"I'm not pinching her," he said.
"No; but I am afraid you find her disagreeable."
"On the contrary, she is the nicest of little ladies; for she lets you talk all the nonsense you like, and never takes the least offence."
I sat down again directly.
"I propose her health," he repeated, "coupled with that of her mother, to whom I, for one, am more obliged than I can explain, for at length convincing me that I belong no more to the youth of my country, but am an uncle with a homuncle in his arms."
"Wifie, your health! Baby, yours too!" said my husband; and the ladies drank the toast in silence.

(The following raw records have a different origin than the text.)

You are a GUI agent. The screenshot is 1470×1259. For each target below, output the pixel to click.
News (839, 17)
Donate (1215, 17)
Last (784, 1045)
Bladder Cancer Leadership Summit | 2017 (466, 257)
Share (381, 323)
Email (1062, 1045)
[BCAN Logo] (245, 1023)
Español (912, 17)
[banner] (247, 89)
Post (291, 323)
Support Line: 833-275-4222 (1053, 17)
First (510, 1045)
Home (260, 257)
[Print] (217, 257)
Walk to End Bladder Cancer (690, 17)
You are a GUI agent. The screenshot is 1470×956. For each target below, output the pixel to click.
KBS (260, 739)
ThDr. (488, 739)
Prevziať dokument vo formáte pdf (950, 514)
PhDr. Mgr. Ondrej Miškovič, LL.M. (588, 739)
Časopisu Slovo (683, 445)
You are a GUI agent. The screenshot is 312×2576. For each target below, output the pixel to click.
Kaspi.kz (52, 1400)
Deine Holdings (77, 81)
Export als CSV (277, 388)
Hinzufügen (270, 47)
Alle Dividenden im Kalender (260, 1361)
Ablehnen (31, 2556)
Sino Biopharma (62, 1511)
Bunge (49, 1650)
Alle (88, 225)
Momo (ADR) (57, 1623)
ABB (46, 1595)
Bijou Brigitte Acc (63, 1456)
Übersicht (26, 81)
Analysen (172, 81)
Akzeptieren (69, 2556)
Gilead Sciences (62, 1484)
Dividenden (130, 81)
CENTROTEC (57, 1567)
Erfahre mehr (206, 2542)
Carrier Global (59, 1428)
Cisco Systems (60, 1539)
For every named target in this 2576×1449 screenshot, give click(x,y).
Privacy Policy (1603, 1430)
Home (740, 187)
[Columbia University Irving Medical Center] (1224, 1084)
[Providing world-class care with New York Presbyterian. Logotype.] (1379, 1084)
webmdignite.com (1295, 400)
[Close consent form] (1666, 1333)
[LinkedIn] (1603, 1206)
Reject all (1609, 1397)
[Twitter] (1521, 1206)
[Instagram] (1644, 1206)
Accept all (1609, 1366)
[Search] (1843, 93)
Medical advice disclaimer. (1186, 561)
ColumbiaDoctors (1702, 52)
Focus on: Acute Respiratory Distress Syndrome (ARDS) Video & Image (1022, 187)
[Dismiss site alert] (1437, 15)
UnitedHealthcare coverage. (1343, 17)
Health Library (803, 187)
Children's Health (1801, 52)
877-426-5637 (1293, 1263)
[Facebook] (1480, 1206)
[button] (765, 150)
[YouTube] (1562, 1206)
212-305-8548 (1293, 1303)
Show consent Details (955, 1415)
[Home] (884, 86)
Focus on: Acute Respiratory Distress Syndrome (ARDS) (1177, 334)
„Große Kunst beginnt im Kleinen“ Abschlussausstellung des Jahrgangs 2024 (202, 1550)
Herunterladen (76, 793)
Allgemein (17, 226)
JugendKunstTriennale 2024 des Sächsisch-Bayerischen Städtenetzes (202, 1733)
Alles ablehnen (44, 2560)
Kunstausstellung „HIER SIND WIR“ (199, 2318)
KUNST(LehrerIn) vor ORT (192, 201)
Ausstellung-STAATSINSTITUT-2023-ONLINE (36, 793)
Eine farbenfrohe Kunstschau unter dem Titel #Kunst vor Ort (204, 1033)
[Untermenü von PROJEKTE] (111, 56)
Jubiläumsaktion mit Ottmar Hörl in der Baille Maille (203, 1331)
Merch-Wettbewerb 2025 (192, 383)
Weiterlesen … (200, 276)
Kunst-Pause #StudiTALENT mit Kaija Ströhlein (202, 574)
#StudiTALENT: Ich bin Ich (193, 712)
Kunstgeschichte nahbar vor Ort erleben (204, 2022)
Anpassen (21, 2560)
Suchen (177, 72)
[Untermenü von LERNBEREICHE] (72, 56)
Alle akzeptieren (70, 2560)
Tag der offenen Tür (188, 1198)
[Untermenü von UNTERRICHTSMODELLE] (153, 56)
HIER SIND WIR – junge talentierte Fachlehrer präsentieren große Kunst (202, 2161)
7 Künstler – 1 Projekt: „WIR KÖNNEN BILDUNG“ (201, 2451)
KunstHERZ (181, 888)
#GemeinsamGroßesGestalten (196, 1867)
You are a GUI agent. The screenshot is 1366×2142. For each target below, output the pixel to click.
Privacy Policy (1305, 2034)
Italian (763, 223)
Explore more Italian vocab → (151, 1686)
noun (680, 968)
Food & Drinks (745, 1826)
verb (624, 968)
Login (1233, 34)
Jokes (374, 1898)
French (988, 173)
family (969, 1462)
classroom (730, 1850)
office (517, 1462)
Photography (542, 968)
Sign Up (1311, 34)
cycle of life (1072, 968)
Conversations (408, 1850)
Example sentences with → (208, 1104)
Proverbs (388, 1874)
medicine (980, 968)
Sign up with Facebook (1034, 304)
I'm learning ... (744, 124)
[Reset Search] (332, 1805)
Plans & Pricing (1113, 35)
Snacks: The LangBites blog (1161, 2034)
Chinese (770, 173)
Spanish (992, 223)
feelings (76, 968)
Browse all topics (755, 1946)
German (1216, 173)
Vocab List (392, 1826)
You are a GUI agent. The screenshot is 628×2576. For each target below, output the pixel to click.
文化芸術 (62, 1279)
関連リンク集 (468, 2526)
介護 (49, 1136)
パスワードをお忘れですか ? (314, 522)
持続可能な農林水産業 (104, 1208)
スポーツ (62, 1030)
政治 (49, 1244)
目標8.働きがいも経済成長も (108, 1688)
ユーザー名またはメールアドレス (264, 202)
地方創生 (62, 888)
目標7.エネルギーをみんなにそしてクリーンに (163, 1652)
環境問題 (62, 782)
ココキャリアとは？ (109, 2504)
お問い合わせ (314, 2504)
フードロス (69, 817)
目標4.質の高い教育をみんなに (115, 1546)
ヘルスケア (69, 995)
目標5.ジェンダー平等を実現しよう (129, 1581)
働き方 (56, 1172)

It is time I explained who this fourth—or should I say fifth?—person in our family party was. He was the younger brother of my Percivale, by name Roger,—still more unsuccessful than he; of similar trustworthiness, but less equanimity; for he was subject to sudden elevations and depressions of the inner barometer. I shall have more to tell about him by and by. Meantime it is enough to mention that my daughter—how grand I thought it when I first said my daughter!—now began her acquaintance with him. Before long he was her chief favorite next to her mother and—I am sorry I cannot conscientiously add father; for, at a certain early period of her history, the child showed a decided preference for her uncle over her father.
But it is time I put a stop to this ooze of maternal memories. Having thus introduced my baby and her Uncle Roger, I close the chapter.